We use the Pandas library to load the pre-classified training and validation folders from the dataset. By reading the label file (reference.csv), we obtain relevant information about each data and store the data with normal and abnormal labels in the data structure.
We segment the audio uniformly into 5-second files to standardize the samples and extract audio features using Mel-Frequency Cepstral Coefficients (MFCC).
Mel-Frequency Cepstral Coefficients take into account the human ear's sensitivity to different frequencies, making them commonly used in speech recognition. The speech signal is pre-emphasized to highlight high-frequency components. The signal is then transformed into frames, and each frame is multiplied by a Hamming window to increase frame continuity. Afterward, the Fast Fourier Transform (FFT) is used to convert the signal from the time domain to the frequency domain. The obtained energy spectrum is multiplied by M triangular bandpass filters to obtain the logarithmic energy for each filter. After applying Discrete Cosine Transform (DCT) to the M logarithmic energy values, Mel-Frequency Cepstral Coefficients can be calculated.

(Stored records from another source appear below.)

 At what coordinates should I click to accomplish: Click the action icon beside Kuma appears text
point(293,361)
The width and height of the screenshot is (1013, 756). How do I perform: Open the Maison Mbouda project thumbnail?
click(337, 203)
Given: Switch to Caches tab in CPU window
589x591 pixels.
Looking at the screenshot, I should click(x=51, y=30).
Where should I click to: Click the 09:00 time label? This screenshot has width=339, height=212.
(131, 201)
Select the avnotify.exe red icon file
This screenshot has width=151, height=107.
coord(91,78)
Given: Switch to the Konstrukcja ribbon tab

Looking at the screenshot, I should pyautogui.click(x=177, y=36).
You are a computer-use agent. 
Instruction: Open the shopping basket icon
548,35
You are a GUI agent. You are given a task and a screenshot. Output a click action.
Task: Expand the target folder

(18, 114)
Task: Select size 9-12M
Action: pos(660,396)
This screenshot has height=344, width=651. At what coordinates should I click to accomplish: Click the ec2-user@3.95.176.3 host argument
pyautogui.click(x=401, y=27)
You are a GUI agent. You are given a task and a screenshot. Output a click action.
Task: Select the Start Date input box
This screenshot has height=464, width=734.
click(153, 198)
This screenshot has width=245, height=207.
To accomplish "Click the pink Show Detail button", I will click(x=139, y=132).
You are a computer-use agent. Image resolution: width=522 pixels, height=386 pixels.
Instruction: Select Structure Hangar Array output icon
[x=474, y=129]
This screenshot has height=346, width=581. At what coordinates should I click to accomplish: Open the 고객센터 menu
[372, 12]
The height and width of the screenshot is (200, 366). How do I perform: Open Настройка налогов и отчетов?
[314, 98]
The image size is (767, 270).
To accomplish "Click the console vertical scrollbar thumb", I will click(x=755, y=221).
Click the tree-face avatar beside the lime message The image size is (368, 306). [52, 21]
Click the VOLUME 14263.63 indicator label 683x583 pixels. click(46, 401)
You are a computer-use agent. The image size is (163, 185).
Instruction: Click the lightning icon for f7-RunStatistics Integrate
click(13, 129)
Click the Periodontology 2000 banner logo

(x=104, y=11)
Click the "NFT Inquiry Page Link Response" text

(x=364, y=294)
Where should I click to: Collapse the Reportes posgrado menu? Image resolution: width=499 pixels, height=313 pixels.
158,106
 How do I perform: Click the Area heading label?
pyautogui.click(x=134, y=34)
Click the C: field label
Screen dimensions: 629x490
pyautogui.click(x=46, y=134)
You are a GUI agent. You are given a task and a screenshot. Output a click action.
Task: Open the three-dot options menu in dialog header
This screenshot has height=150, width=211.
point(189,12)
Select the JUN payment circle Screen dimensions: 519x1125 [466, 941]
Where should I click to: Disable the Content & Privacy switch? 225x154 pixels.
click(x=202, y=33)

Since the dataset has a significant class imbalance between normal and abnormal heart sounds (close to 8:2 ratio), we increase the weight of abnormal heart sounds before training the model to balance the uneven data distribution that may lead to differences during training.
Figure 1: Disparity in the ratio of normal and abnormal heart sounds
As this project deals with audio data, which is a type of data that varies over time, we decided to train the data using LSTM.
Long Short-Term Memory (LSTM) is a type of recurrent neural network (RNN) that can address the vanishing and exploding gradient problems during training of long sequences. It is suitable for processing and predicting data with long intervals and delays in time series.
Figure 2: LSTM Architecture
The model training results are presented in terms of accuracy, confusion matrix, and various model metrics.
Figure 3: Model Accuracy
Figure 4: Confusion Matrix
Various model metrics:
Precision | Recall | F1-score | Support | |
---|---|---|---|---|
Normal | 1.00 | 0.99 | 0.99 | 488 |
Abnormal | 0.95 | 0.98 | 0.97 | 124 |
Accuracy | 0.99 | 612 | ||
Macro avg. | 0.97 | 0.99 | 0.98 | 612 |
Weighted avg. | 0.99 | 0.99 | 0.99 | 612 |
The results of the model prediction application are presented in terms of accuracy, confusion matrix, and various model metrics.
Figure 6: Confusion Matrix
Various model metrics:
Precision | Recall | F1-score | Support | |
---|---|---|---|---|
Normal | 0.71 | 0.69 | 0.70 | 150 |
Abnormal | 0.70 | 0.72 | 0.71 | 151 |
Accuracy | 0.70 | 301 | ||
Macro avg. | 0.70 | 0.70 | 0.70 | 301 |
Weighted avg. | 0.70 | 0.70 | 0.70 | 301 |
After our discussions and speculations, although the model achieved a 99% accuracy when tested with the original dataset, it could only achieve 70% accuracy in predictions. We believe this might be due to insufficient training or the significant disparity in data quantity, leading to the low prediction model accuracy. Despite our attempts to improve the model by increasing weights, there may be techniques beyond our current knowledge that could lead to better results in the future.